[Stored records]
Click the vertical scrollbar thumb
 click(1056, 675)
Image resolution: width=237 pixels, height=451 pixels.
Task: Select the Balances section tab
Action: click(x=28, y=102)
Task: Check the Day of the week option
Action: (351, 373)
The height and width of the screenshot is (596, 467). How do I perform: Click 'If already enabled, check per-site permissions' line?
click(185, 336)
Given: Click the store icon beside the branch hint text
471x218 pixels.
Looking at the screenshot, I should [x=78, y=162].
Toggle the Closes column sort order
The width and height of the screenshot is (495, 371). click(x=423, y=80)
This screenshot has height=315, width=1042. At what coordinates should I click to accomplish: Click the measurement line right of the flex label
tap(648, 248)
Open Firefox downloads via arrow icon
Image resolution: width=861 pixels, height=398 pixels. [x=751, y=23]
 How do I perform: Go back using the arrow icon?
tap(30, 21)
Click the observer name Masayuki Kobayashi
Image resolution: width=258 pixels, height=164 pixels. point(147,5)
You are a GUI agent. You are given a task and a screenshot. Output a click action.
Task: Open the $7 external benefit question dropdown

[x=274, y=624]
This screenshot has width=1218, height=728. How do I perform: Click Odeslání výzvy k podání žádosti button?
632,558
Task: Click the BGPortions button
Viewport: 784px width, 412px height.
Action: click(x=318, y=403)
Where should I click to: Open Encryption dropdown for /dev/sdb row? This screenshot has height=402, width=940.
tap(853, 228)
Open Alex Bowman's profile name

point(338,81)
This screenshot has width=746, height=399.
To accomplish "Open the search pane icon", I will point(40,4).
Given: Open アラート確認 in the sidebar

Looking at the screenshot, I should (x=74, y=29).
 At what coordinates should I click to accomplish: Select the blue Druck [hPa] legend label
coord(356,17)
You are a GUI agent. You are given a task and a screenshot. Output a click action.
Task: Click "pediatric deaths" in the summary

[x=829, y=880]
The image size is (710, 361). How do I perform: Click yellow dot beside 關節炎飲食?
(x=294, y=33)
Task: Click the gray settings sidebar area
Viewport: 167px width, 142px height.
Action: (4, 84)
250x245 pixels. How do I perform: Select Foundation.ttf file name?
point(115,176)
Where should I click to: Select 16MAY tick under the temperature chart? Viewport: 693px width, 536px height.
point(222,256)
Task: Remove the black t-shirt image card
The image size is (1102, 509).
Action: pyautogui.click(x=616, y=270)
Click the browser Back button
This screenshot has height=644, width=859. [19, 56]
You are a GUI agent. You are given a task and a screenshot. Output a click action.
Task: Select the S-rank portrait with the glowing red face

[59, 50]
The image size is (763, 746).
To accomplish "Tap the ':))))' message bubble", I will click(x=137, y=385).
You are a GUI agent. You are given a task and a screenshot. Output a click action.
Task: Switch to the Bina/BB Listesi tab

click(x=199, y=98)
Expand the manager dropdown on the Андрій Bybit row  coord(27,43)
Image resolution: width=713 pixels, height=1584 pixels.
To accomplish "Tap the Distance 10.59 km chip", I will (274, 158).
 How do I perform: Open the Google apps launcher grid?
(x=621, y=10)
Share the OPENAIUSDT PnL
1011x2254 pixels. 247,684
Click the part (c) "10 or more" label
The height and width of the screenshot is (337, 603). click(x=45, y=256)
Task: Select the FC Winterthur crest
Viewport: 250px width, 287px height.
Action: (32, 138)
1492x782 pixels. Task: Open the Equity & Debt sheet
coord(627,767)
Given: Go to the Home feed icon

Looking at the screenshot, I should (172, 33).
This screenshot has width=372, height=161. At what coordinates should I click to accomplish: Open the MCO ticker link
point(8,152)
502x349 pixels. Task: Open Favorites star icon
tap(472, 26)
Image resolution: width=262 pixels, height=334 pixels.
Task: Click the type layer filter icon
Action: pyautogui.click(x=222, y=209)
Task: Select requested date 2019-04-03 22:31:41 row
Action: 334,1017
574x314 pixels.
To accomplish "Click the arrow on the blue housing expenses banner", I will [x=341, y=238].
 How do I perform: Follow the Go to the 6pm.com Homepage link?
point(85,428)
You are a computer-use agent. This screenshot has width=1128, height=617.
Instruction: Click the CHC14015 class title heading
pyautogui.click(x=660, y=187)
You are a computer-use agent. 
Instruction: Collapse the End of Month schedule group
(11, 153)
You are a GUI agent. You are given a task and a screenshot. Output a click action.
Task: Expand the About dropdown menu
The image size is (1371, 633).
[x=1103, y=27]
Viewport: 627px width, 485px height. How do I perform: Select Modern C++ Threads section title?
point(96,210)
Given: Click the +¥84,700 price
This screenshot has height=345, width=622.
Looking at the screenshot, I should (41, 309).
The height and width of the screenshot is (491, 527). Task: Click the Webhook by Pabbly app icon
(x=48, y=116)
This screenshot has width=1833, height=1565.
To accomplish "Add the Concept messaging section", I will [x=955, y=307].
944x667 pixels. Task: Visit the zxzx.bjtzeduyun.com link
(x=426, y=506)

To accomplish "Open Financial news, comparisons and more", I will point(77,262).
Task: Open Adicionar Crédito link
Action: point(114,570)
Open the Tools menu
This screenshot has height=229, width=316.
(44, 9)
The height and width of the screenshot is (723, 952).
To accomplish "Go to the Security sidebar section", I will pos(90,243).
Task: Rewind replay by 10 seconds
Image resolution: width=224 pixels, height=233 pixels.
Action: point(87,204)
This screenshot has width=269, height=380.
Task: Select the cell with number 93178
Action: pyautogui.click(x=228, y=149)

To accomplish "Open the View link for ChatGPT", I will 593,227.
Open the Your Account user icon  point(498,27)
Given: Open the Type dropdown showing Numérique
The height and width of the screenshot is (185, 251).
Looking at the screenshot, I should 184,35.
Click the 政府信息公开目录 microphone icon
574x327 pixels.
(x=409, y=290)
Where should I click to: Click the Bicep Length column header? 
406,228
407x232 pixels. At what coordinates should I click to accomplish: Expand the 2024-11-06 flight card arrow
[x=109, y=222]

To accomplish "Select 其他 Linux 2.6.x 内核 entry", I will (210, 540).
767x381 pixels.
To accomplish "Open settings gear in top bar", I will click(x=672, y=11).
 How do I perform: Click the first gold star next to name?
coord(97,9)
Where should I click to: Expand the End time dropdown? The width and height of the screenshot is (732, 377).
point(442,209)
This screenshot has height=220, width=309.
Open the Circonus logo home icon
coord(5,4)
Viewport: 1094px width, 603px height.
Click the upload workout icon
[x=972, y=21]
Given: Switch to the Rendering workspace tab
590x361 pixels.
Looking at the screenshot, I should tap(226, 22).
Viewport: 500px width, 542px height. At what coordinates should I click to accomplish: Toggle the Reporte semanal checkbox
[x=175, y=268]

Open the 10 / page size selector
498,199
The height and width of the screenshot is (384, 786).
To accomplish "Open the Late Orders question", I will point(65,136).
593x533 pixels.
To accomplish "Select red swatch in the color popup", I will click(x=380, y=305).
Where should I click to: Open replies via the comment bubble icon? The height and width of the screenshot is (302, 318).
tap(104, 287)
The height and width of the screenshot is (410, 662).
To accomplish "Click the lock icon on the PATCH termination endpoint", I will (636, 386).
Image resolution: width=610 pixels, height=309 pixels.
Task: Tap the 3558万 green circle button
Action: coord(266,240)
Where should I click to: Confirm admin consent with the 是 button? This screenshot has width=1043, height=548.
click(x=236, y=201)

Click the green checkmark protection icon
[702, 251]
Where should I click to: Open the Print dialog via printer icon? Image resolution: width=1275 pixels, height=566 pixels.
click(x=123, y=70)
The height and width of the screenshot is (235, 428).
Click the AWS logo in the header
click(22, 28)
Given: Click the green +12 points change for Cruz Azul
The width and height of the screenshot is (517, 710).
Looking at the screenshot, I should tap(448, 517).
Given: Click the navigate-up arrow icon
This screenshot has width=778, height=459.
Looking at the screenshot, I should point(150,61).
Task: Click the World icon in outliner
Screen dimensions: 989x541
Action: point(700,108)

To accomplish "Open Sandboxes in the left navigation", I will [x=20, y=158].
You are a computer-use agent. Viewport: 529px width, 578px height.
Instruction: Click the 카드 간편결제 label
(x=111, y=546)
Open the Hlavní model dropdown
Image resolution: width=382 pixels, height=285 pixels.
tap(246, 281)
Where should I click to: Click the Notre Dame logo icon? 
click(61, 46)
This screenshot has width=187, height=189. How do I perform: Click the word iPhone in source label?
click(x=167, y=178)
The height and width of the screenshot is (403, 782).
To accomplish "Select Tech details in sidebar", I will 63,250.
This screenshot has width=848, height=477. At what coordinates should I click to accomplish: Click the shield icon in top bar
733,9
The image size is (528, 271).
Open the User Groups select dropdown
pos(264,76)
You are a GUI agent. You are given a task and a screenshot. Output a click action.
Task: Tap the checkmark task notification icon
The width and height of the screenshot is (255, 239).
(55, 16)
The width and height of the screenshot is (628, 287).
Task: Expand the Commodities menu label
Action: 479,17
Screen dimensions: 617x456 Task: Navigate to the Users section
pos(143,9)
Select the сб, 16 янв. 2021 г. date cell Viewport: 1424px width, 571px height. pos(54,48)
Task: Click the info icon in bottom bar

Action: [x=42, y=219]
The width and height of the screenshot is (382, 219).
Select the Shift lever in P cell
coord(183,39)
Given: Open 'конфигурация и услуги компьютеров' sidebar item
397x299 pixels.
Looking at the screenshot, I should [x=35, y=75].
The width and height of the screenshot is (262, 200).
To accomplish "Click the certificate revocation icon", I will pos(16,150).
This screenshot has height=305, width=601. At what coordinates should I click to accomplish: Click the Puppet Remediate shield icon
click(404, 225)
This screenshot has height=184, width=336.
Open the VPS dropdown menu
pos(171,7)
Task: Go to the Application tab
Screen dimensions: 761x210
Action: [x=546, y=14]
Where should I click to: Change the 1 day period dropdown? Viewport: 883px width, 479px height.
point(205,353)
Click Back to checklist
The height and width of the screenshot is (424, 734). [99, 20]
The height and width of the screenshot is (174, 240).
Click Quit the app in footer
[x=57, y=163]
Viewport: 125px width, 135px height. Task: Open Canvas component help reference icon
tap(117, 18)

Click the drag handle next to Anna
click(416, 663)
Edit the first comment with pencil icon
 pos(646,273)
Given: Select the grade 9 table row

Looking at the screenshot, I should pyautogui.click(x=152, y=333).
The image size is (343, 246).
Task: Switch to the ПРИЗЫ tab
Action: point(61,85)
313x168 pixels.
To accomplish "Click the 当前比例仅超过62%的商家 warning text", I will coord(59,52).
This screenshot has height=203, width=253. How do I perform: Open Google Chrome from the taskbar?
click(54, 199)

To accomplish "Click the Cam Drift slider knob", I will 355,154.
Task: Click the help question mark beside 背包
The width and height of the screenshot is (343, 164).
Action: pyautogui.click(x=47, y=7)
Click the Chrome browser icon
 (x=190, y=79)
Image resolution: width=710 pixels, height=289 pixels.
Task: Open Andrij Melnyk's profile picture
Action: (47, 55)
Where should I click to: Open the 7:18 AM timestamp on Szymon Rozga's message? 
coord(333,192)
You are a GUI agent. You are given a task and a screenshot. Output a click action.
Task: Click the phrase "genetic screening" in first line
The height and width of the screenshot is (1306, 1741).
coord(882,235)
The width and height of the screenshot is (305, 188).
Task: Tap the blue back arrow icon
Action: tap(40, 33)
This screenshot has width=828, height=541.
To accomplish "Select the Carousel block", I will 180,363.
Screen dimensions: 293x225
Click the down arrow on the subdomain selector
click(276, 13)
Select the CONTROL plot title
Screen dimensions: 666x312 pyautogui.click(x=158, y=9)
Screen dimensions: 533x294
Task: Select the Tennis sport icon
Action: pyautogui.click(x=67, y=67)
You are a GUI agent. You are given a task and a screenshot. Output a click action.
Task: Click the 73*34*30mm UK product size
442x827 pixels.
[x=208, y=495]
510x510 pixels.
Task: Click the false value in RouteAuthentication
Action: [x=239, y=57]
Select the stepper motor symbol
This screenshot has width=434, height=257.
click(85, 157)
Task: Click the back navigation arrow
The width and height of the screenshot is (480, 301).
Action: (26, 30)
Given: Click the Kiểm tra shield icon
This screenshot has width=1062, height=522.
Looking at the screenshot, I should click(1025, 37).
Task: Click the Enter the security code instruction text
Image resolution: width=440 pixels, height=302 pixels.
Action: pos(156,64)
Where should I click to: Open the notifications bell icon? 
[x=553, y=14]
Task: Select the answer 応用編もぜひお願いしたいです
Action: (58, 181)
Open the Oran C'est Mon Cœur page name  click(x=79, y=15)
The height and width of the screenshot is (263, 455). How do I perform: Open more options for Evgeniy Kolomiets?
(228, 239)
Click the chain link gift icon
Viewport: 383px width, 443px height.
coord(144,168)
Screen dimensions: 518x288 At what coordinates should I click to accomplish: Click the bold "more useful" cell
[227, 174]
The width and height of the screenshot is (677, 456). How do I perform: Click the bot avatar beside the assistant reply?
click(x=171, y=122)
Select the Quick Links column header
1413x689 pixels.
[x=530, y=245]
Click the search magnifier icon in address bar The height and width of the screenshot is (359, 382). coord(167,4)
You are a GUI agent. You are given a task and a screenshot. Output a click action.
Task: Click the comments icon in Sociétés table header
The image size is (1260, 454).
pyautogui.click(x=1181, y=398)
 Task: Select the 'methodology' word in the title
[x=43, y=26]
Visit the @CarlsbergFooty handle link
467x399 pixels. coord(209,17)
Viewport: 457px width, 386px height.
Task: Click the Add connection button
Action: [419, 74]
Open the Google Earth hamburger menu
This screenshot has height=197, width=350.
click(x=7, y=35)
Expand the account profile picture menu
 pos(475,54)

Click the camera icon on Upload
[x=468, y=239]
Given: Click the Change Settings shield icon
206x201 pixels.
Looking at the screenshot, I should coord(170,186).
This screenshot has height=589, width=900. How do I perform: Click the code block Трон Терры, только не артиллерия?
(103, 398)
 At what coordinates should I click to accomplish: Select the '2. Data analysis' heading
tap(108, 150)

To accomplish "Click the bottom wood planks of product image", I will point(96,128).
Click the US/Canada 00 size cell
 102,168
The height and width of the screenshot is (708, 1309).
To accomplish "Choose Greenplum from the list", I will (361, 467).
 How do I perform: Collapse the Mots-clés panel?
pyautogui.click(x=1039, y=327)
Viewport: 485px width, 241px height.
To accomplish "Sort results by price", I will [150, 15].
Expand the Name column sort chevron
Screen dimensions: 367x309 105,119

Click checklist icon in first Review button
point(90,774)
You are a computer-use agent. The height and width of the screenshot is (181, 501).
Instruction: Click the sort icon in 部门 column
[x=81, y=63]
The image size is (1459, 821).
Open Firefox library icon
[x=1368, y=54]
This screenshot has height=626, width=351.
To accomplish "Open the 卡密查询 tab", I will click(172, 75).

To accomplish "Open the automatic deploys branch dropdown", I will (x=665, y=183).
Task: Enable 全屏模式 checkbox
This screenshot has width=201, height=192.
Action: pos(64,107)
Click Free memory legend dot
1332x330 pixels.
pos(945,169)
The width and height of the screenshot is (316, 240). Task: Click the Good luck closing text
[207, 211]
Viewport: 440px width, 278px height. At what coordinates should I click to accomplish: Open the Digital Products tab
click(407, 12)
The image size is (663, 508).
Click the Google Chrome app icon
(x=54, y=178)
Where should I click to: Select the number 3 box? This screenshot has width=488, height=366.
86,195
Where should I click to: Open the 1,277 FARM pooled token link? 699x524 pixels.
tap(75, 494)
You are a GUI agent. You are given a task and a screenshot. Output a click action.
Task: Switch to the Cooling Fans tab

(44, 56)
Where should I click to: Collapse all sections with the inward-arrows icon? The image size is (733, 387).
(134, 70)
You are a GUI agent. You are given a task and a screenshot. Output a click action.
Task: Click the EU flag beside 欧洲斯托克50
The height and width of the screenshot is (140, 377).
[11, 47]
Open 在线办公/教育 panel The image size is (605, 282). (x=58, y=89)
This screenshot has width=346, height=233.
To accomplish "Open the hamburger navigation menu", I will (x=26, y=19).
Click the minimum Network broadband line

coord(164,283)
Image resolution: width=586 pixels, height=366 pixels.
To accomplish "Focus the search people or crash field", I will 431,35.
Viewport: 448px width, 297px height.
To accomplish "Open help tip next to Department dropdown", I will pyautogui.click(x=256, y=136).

## TASK TO CARRY OUT
Look over the records. Copy the lines that include the word "computer".

## RESPONSE TO THIS EXERCISE
You are a computer-use agent. This screenshot has width=1128, height=617.
You are a computer-use agent. 
You are a computer-use agent. Viewport: 529px width, 578px height.
You are a computer-use agent. The height and width of the screenshot is (181, 501).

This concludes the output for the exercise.